- _Records provided_
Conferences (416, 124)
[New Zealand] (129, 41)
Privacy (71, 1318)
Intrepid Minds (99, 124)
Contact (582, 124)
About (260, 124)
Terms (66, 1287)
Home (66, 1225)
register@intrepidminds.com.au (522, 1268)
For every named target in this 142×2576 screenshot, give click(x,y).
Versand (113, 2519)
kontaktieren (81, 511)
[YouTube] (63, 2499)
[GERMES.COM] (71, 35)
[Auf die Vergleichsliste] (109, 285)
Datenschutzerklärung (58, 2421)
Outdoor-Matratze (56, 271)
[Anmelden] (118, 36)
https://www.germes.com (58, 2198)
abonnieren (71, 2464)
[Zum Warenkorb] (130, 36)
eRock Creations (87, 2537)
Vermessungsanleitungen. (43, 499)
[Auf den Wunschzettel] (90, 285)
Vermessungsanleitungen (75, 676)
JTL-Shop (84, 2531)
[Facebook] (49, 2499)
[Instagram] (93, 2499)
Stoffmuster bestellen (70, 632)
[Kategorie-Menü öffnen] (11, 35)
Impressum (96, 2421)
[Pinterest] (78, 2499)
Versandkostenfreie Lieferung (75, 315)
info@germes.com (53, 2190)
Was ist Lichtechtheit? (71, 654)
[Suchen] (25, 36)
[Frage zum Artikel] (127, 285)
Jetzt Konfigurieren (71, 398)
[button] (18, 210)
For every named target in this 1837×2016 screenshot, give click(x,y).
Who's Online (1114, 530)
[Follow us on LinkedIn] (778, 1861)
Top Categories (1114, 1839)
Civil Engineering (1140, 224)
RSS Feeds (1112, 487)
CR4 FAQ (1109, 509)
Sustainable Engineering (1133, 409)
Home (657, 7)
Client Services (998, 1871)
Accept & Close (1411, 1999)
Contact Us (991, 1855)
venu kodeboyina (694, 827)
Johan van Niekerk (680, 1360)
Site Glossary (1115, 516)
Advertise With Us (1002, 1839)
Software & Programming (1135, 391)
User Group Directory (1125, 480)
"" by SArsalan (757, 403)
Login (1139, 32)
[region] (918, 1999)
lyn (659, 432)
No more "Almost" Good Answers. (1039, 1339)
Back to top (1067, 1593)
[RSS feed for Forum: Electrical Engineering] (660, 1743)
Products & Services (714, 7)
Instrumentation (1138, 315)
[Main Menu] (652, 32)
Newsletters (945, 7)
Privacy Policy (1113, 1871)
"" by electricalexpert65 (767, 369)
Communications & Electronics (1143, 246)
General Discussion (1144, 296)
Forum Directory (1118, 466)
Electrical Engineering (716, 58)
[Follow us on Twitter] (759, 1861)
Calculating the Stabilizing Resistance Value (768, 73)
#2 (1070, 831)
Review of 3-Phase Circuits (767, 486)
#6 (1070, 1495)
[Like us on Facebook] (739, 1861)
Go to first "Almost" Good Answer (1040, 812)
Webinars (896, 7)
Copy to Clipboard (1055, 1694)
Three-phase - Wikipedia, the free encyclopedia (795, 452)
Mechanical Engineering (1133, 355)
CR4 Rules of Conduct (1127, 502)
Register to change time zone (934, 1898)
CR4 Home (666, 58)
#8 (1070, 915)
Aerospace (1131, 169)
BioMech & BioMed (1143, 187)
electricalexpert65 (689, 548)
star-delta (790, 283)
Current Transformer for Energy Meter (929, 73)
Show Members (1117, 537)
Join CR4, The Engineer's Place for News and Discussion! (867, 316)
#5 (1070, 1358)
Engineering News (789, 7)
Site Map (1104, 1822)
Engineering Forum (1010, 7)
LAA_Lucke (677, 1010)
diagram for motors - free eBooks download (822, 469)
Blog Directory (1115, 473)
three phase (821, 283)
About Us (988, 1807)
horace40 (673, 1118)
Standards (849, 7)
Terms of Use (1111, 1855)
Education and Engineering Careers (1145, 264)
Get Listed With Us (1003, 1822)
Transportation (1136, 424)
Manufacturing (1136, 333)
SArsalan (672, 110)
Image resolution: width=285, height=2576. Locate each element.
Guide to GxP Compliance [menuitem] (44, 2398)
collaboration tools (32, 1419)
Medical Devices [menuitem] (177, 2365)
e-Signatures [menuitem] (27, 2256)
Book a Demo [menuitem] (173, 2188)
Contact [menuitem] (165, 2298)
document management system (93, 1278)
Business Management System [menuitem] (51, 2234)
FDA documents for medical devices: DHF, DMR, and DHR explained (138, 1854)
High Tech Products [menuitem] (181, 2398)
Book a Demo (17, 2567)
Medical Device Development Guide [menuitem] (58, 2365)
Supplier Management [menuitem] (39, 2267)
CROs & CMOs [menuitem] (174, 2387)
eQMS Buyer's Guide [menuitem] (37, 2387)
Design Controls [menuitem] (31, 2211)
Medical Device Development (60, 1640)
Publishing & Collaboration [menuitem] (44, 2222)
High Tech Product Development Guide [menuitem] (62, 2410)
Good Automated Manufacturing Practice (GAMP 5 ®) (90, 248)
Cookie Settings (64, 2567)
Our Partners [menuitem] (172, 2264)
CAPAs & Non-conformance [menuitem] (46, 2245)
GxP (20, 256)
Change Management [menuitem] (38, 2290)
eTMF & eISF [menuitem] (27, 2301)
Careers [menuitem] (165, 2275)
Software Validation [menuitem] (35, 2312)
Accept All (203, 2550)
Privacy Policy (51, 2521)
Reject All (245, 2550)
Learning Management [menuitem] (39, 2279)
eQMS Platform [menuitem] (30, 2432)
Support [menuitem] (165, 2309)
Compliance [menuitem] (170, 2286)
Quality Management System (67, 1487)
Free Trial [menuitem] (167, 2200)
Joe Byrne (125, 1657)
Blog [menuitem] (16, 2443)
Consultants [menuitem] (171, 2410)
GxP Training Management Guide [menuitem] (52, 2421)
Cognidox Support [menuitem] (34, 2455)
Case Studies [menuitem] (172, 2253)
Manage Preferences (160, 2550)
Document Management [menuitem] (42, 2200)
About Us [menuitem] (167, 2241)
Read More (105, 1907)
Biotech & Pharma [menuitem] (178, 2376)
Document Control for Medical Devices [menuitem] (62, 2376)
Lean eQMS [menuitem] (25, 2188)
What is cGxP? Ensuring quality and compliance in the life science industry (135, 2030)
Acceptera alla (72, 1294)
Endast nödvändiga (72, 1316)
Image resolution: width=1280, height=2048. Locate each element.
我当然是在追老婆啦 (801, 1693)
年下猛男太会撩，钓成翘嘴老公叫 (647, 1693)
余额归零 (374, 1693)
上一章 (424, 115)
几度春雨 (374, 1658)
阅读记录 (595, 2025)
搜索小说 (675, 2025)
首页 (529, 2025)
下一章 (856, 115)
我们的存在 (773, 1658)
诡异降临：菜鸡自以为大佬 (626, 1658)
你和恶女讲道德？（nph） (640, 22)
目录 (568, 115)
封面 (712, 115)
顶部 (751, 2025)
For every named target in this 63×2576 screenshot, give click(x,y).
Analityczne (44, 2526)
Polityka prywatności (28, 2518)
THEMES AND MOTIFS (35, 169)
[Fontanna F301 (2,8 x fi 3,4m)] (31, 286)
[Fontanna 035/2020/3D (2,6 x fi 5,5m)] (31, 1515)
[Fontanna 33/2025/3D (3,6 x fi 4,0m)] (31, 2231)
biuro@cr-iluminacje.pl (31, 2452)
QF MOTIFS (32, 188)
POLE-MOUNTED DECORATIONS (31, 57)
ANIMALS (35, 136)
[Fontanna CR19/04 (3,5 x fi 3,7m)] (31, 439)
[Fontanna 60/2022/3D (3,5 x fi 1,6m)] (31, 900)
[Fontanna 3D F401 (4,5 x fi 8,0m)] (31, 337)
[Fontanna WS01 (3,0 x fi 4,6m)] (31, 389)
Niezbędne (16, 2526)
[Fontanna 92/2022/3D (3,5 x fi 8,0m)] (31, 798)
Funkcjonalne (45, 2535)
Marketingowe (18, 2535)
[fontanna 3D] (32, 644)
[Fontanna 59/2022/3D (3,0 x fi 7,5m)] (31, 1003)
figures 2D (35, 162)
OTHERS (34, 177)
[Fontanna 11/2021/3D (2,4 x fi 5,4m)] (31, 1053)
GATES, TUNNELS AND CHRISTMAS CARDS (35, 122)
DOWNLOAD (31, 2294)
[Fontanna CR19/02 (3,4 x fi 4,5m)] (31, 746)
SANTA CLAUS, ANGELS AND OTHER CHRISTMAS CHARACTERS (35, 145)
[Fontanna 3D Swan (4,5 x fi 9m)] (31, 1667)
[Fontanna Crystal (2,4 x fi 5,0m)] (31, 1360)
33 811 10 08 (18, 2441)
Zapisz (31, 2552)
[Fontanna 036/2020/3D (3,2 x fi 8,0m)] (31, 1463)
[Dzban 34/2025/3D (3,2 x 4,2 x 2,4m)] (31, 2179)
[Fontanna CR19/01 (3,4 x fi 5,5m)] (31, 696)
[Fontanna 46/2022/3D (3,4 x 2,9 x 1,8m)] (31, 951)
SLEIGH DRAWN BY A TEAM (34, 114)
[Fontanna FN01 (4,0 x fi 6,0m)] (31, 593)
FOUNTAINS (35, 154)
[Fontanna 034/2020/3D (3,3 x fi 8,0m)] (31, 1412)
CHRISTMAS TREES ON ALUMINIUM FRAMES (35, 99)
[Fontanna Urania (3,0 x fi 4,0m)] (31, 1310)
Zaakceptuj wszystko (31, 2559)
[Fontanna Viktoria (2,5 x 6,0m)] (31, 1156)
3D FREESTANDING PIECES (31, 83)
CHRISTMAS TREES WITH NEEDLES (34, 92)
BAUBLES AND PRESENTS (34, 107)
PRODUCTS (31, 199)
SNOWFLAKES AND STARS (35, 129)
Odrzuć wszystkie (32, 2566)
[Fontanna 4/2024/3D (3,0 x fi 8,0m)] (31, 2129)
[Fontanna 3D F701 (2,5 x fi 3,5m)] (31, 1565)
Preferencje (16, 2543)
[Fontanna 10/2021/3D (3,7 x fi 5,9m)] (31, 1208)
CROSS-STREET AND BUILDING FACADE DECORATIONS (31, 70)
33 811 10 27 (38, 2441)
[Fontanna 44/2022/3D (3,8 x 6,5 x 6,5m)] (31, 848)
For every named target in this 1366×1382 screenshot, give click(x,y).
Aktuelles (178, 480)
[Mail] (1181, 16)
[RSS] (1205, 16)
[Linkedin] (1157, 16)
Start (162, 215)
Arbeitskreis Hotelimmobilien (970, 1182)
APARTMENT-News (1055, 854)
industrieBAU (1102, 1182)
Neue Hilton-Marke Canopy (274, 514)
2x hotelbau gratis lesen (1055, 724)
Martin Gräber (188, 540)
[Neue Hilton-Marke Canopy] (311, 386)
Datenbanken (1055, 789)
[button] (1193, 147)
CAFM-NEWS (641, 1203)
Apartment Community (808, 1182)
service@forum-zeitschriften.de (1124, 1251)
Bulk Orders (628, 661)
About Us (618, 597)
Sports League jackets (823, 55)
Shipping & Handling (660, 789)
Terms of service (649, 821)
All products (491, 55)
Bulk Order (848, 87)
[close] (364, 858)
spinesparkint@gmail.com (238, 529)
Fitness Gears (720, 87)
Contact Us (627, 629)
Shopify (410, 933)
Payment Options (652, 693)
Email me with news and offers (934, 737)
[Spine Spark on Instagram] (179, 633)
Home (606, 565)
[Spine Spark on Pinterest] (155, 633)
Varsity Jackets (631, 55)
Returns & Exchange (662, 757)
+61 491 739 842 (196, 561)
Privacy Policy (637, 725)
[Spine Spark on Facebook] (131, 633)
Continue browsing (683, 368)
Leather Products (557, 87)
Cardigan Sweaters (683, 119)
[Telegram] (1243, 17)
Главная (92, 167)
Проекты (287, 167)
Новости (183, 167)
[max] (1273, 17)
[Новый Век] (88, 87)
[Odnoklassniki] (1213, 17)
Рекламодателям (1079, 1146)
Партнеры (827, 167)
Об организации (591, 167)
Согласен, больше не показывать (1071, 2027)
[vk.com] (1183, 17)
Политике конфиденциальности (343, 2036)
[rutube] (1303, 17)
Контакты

- _Task brief_
Exact reproduction is required: output the lines from the start of the entries above through the line with "register@intrepidminds.com.au (522, 1268)".

- _Exercise result_
Conferences (416, 124)
[New Zealand] (129, 41)
Privacy (71, 1318)
Intrepid Minds (99, 124)
Contact (582, 124)
About (260, 124)
Terms (66, 1287)
Home (66, 1225)
register@intrepidminds.com.au (522, 1268)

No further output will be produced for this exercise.